Widstoe was in disagreement with Joseph Fielding Smith. Publication of Man, His Origin and Destiny was nearly a seditious act by Joseph Fielding Smith and incurred the rancor of President McKay. President McKay shut the thing down at that point and wouldn't let either one publish further by adopting a rule that no-one who is a General Authority is permitted to publish without permission of the First Presidency.
We survived. We tolerated. There wasn't a group of violent Widstoeites attacking the Smithites to overtake the Pioneer Ward building. We were civil. I do not think it did anything more than raise the blood pressure of the High Priests' Groups. Something I believe preferable to the somnambulism of that assortment we see today. Doctrinal differences sort themselves out by persuasion, pure knowledge and love. Eventually, when the problem or confusion becomes acute and we need an answer, then we can all unite and go to the Lord in prayer, seeking mercy from Him for the dispute we cannot ourselves solve. Then, through revelation, we can come to a consensus as we hear from Him. We don't use that model very often.

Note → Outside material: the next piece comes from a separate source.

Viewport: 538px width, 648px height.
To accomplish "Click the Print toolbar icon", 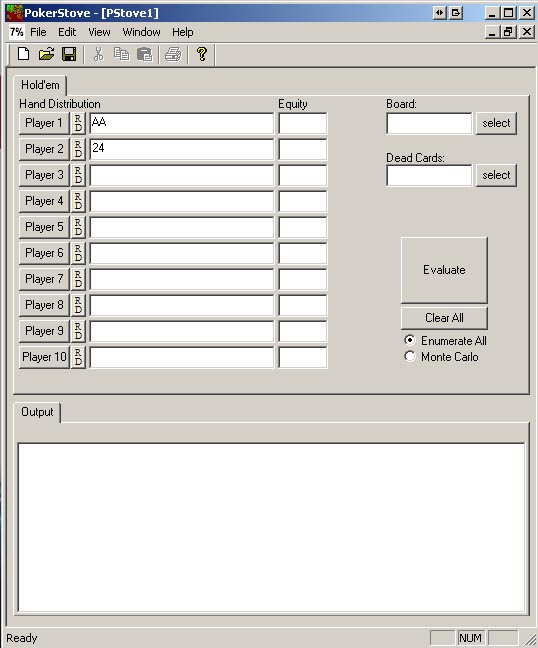I will click(x=173, y=54).
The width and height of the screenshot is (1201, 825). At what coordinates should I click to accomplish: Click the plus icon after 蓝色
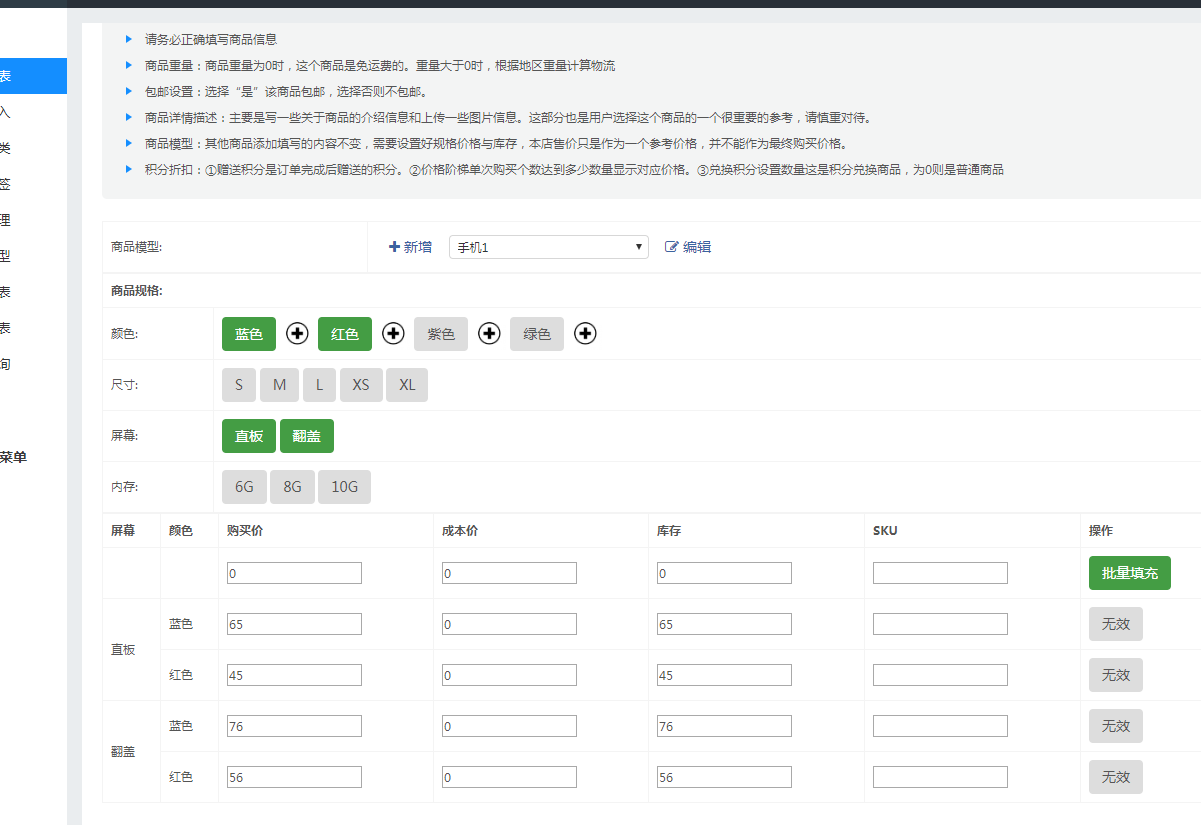click(297, 334)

Right now the Correlation Department is actively polling to give updated information to the Brethren about what policies, programs and procedures are effective. I have a lengthy questionaire at my home to fill out right now. I don't know if I'm going to do it. I've commented on that process and Elder Holland's reference to it before. I think it is more dangerous to use the polling and focus group approach to manage the diversity of opinions than it is to tolerate them.
What loss is it to us if the church simply refuses to take a position on the Gay Rights Ordinance; while some Saints believe it to be appropriate and others believe it to be the sinful prelude to Sodom and judgments of God. These opinions can be discussed, debated and people can make up their own minds. Joseph's position of tolerance worked, when we tried it. When we had keen and publicly expressed disagreements on doctrine between the First Presidency and members of the Twelve it did not harm us at all. It made us more interesting.

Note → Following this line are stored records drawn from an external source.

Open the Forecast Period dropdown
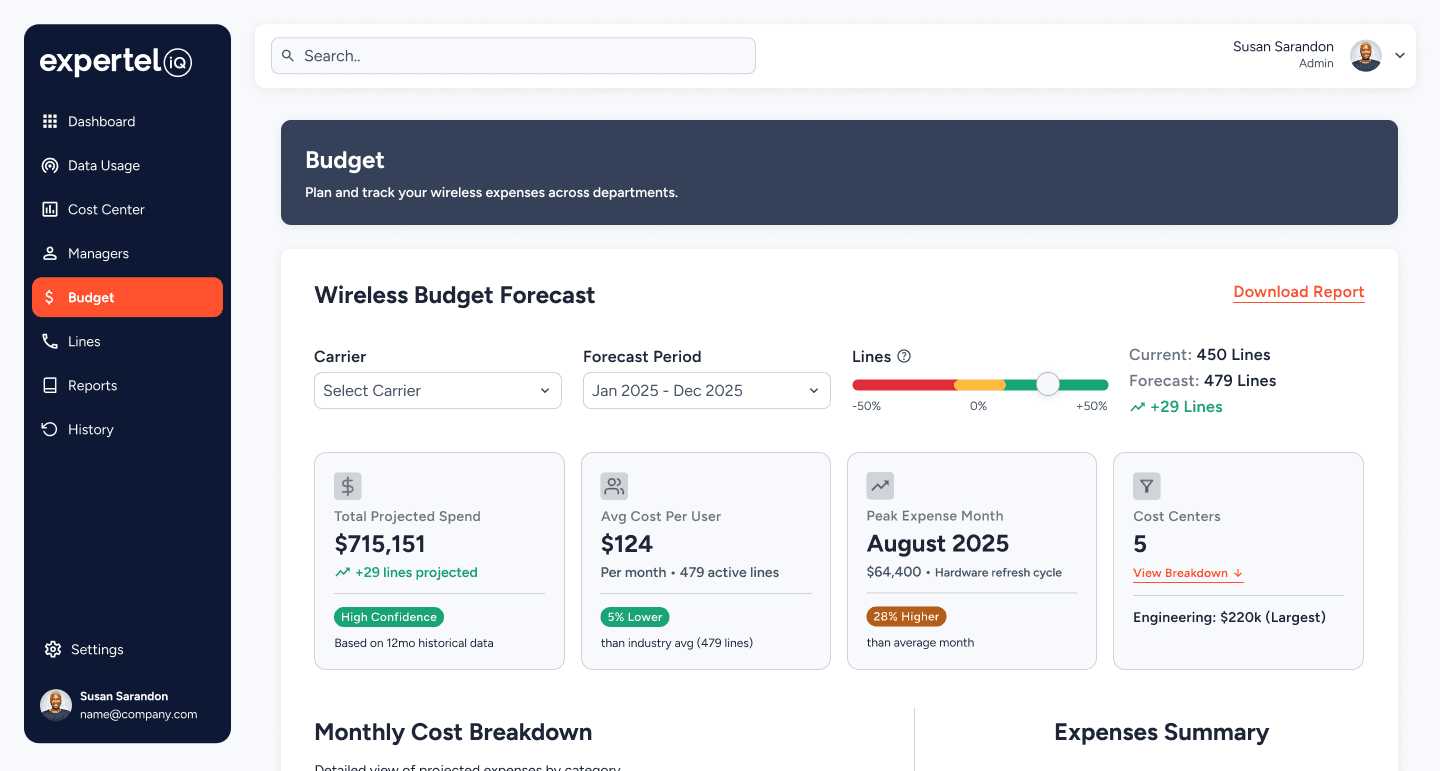The image size is (1440, 771). click(706, 390)
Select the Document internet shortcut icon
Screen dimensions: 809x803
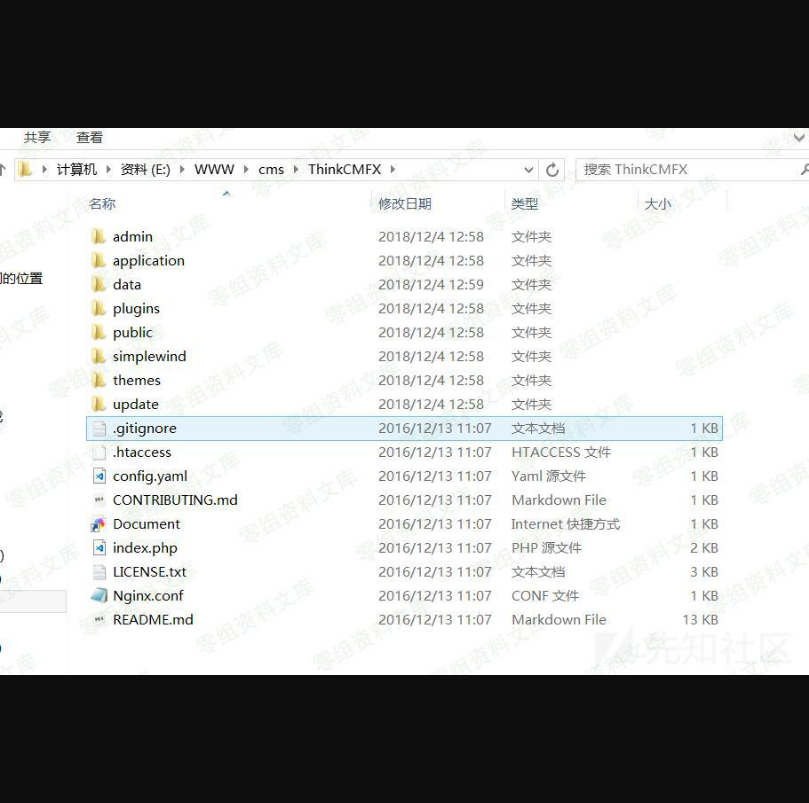(x=98, y=524)
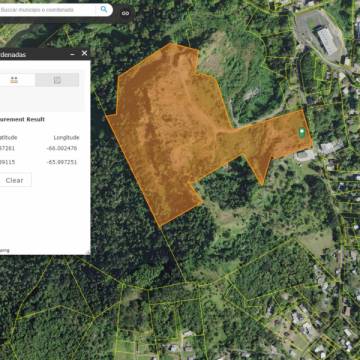The width and height of the screenshot is (360, 360).
Task: Click the footer text at panel bottom
Action: click(5, 250)
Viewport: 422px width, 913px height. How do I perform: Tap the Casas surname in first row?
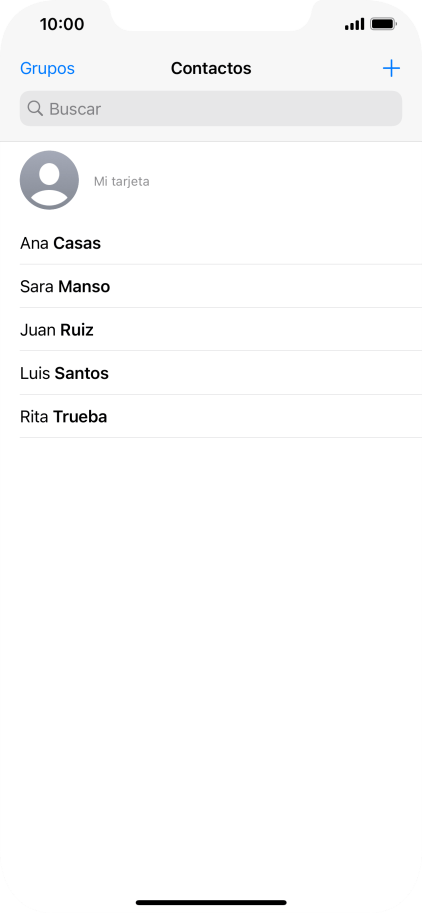click(x=77, y=243)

Now that we have chosen to establish "orthodoxy" we are risking the freedom to be individually accountable for our beliefs before God. We have also lost doctrinal adventurism. This is because of our critics.
You see one of the harms of tolerating divergent opinions about doctrine is the clamor of the critics. They take a quote here and juxtapose it with another quote there, and say that Mormonism is a bundle of confusion. We targeted that in the Correlation process and have attempted to entirely stamp out the divergent or disagreeing doctrinal statements or positions. We want "oneness" in a different way than Paul suggested it in the post I referenced above. In doing so, we have conceded the point to our critics, and now make unity of doctrine a greater virtue than freedom to progress and develop our own understanding by degrees.
Sometimes what you understand at one point is not what you understand at another. Hugh Nibley, for example, said nothing he wrote ten years earlier would be binding upon him because he continued to discover and learn. We would be benefited from a similar approach all the way from the top to the bottom. New converts will, by degrees, leave their earlier faith traditions behind them. Or they won't. Instead they will bring with them an understanding from those traditions which have a resonance with the Book of Mormon or something in the Doctrine and Covenants which had escaped all our notice before. And we will all be "added upon" by tolerating their view, even embracing their view. Freedom always pays dividends which control cannot.
Well, I'm not trying to solve the issue. I'm only trying to raise the issue. It is important.